The Fentanyl Crisis

February 15, 2019

By Andrew Segoshi

Peer Reviewed

If you live in New York, you’ve no doubt encountered the opioid epidemic sweeping the nation in the past decade. Whether it’s firsthand experience passing opioid users in the street congregating on St. Mark’s every summer, hearing shocking news stories like the recent 70+ person overdose this past August in a park in New Haven (attributed to K2 laced with opioids),1 or noticing the uptick in celebrity overdose stories, it’s becoming increasingly hard to ignore this national problem. If you work in healthcare, you’ve almost certainly engaged with patients who struggle with opioid use disorder, from patients presenting to the ED for methadone to abate their withdrawal symptoms to patients with chronic pain who were prescribed opioids and quickly developed dependence.

Troubling new developments suggest that this trend is not going away anytime soon.
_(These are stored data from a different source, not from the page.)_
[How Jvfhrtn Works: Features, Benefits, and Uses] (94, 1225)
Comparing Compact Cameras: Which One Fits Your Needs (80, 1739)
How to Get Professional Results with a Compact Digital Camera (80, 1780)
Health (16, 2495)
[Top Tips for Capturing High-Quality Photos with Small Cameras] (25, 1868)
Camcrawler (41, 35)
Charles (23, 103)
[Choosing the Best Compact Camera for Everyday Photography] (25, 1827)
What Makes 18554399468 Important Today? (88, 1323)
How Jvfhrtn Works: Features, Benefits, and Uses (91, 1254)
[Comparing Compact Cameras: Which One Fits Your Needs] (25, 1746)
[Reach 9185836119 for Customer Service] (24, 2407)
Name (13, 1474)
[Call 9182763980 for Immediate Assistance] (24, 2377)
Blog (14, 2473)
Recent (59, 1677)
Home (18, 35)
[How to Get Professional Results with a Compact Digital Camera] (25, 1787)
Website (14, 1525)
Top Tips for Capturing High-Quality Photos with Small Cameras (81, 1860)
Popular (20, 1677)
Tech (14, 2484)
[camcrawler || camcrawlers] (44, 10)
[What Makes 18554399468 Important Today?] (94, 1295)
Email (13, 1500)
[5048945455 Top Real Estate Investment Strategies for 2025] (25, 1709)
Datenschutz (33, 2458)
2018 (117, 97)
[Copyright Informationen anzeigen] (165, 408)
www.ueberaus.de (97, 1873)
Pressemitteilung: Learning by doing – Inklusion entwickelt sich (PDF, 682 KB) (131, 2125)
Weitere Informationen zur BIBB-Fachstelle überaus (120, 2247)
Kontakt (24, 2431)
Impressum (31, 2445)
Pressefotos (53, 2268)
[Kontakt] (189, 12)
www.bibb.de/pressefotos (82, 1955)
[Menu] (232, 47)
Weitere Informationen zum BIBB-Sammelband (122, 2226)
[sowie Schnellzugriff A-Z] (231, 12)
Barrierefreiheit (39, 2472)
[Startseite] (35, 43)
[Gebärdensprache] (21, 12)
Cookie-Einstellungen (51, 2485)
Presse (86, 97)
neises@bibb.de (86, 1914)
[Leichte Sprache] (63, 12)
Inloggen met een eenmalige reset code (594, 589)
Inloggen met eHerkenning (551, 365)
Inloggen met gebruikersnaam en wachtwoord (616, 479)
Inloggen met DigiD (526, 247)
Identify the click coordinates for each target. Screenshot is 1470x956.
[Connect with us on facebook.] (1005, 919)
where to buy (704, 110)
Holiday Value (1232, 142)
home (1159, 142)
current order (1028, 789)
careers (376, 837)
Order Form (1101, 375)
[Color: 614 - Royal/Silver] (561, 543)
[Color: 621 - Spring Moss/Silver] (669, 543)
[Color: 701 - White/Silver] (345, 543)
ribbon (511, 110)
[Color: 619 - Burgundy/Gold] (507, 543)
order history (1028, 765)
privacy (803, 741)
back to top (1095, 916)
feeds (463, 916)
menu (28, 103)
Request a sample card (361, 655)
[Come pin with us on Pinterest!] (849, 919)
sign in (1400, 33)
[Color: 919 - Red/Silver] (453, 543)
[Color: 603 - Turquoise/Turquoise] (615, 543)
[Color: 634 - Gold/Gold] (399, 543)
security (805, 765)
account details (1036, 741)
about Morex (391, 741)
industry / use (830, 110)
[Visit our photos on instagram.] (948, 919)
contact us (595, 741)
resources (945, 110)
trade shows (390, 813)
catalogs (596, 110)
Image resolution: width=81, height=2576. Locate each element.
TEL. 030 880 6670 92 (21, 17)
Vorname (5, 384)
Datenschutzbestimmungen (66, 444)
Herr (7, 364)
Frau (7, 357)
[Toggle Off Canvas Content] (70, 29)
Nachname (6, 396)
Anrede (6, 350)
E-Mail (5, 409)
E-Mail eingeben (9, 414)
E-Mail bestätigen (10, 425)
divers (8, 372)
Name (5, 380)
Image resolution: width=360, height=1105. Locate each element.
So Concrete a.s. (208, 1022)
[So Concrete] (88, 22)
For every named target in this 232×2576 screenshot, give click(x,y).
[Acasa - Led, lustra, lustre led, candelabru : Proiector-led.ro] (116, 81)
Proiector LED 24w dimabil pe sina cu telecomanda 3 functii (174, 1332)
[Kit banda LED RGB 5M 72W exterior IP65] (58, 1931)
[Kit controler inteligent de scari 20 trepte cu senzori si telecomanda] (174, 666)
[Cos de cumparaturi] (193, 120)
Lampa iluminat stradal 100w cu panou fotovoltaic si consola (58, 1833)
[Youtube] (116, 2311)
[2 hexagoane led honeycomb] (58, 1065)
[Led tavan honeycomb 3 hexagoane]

Death rates due to opioids almost quadrupled from 1999 to 2011, leading to 33,091 deaths in 2015.2 More worrisome, epidemiological research on opioids demonstrates an increase in overdose deaths involving heroin (from 8% in 2010 to 25% in 2015) as well as an increase in overdose deaths involving synthetic opioids other than methadone (8% in 2010 to 18% in 2015).3 This latter category includes the drug fentanyl, which has been surging in prevalence and causing widespread devastation in communities. 2016 marked the first year that illicitly manufactured fentanyl products were responsible for more deaths than heroin or prescription opioids, with one study finding that fentanyl overdose deaths increased more than 500% across 10 states from just 2013 to 2016.4

Fentanyl is a synthetic opioid that, like heroin, acts predominantly as an agonist on the mu-opioid receptor to imbue users with feelings of euphoria and analgesia while serving as a central nervous system depressant that results in miosis and respiratory depression (the latter of which can be fatal).5 Fentanyl is up to 50 times more potent than heroin4 and can be purchased by local dealers far more cheaply. Fentanyl is also easier to transport, as dealers need significantly less volume to get the same number of doses as a less potent opioid like heroin. As a result, its prevalence on the market has skyrocketed. Indeed, illicit drug manufacturers are mixing fentanyl with many drugs other than heroin. These fentanyl-laced products include cocaine, pills disguised as oxycodone or hydrocodone, benzodiazepines, rave/party drugs (MDMA or “ecstasy”), and synthetic cannabinoid receptor agonists (K2), as was the case in the New Haven overdose.6 Alongside the rise of fentanyl there has also been an increase in the use of fentanyl analogs. One such analog, carfentanil, is 10,000 times as potent as morphine and intended for the sedation of large animals; it has now been implicated in deaths in the United States.4

In the face of this fentanyl surge, what can providers do to mitigate harm? A lot of the same best practices in dealing with opioid use disorder will also help with fentanyl. Here are a few ways that providers can help:

Prescribing Opioids: If deemed necessary, ensure that opioids are prescribed in a reasonable and safe manner. Use the lowest dose required for the shortest duration necessary. In line with existing research, a case-cohort study conducted though the Veterans Health Administration from 2004 to 2008 demonstrated that, among patients prescribed opiates for pain, higher doses were linked to an increased risk in opioid overdose death.7

Managing Opioid Use Disorder: For patients with opioid use disorder who have been exposed to fentanyl, research has suggested that medication assisted treatment (MAT) is safe and can be protective against death.8 MAT refers to modalities such as buprenorphine and methadone maintenance treatment that are the current gold standard for treatment of opioid use disorder.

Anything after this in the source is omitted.